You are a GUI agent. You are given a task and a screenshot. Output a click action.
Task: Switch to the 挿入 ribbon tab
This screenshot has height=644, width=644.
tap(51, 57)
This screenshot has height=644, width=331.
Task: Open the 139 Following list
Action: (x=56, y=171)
========================================
Problem details
Each line of the listing must be output once more, exactly as shown above.

Output
You are a GUI agent. You are given a task and a screenshot. Output a click action.
Task: Switch to the 挿入 ribbon tab
This screenshot has height=644, width=644.
tap(51, 57)
This screenshot has height=644, width=331.
Task: Open the 139 Following list
Action: (x=56, y=171)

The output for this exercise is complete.